How Bad Might the 2020 Economic Shock Become?

03.04.20 Publication:

Children often have better instincts than us supposedly experienced adults. In early March,
when I was giving a talk to a group of teenage pupils at a school in the English countryside,
one boy asked me: “I’ve heard that the economic impact of the coronavirus could be worse
than the 2008 crisis. Do you agree?”

His question woke me up out of some but not all of my complacency. I am relieved
to say that I did not dismiss his fear, but answered that there was no need for this crisis to
be worse and I hoped it wouldn’t be. I said that it depended on whether the economic
demand that would be lost during any shutdown proved to be just deferred to a later date
or whether it was lost altogether, and what governments could do to maximise the amount
just deferred and minimise the permanent loss. We’d have to wait and see, I said.

One month later and with almost all Europe’s economies in hibernation, what would
I now say to that prescient young man? I believe I would add some more things for him to
be worried about, but to balance that would also provide some reassurance about what we
have learned about the powers of rich countries’ governments in this situation and about
the potential role of technology.

A lesson of the 2008 global financial crisis is that it is a mistake to draw firm
conclusions too soon. Economic shocks and financial crises are so powerful that they can
produce unforeseeable consequences, whether social, political or economic, for several
years. That is where the added worries arise.

# [CHECK YOUR UNDERSTANDING]
a. Extract from the passage on the 2020 economic shock the text between "His question woke" and "role of technology.", inclusive.
b. Write the next part of the passage on the 2020 economic shock, beginning after its final sentence.

# [DATASET EXTRACT]

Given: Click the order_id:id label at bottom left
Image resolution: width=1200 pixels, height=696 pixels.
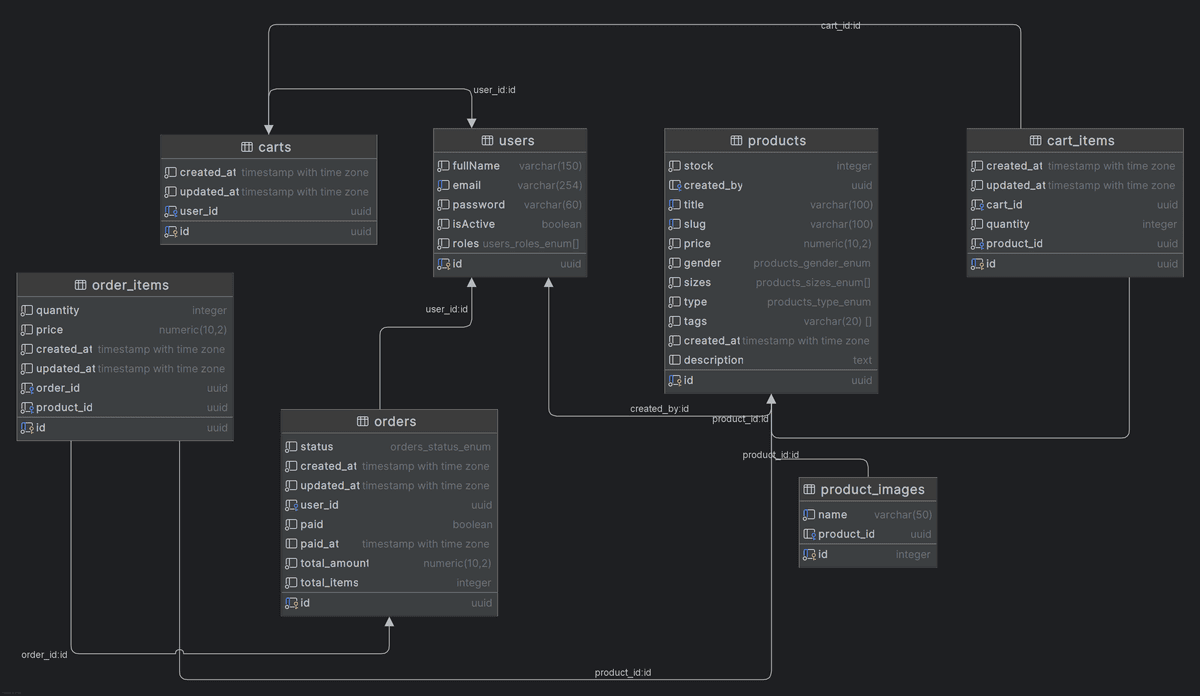Looking at the screenshot, I should click(44, 655).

# [ANSWERS PROVIDED]
a.
His question woke me up out of some but not all of my complacency. I am relieved
to say that I did not dismiss his fear, but answered that there was no need for this crisis to
be worse and I hoped it wouldn’t be. I said that it depended on whether the economic
demand that would be lost during any shutdown proved to be just deferred to a later date
or whether it was lost altogether, and what governments could do to maximise the amount
just deferred and minimise the permanent loss. We’d have to wait and see, I said.

One month later and with almost all Europe’s economies in hibernation, what would
I now say to that prescient young man? I believe I would add some more things for him to
be worried about, but to balance that would also provide some reassurance about what we
have learned about the powers of rich countries’ governments in this situation and about
the potential role of technology.

b.
The euro sovereign debt crisis did not happen until about two years after the
collapse of Lehman Brothers in September 2008, as it emerged that the Greek government
had been falsifying data about its borrowing and as confidence in financial markets in the
future of the euro started to decline, dramatically. It was at that point that European banks,
holders of huge amounts of sovereign bonds, were seen to be weak and even in danger of

After the health crisis has started to ease, we will need to look out for today’s
equivalents of those subsequent, unforeseen consequences, consequences which multiplied
or deepened the last economic crisis. The first place, again, to look will be banks, for they
are the riskiest components of our economic machines: in good times, they reinforce its
forward propulsion through their lending, but in bad times, if borrowers go bankrupt, so can
the banks, as we saw after 2008. Despite the huge debts governments will now build up,
this time it will be a wave of corporate bankruptcies that will be the worry.

The second worry concerns social disorder, and its political and economic effects.
The longer this crisis goes on, and even during the recovery phase, our admirable solidarity
is likely to fray. It often has in the past, and Italians are already right to worry about tensions
in some regions. In all our countries, a recovery or reopening phase during which some
people benefit sooner than others will risk serious disorder, which could in turn delay the
recovery. The lesson is the one that was not learned after 2008: government fiscal support
must not be withdrawn prematurely.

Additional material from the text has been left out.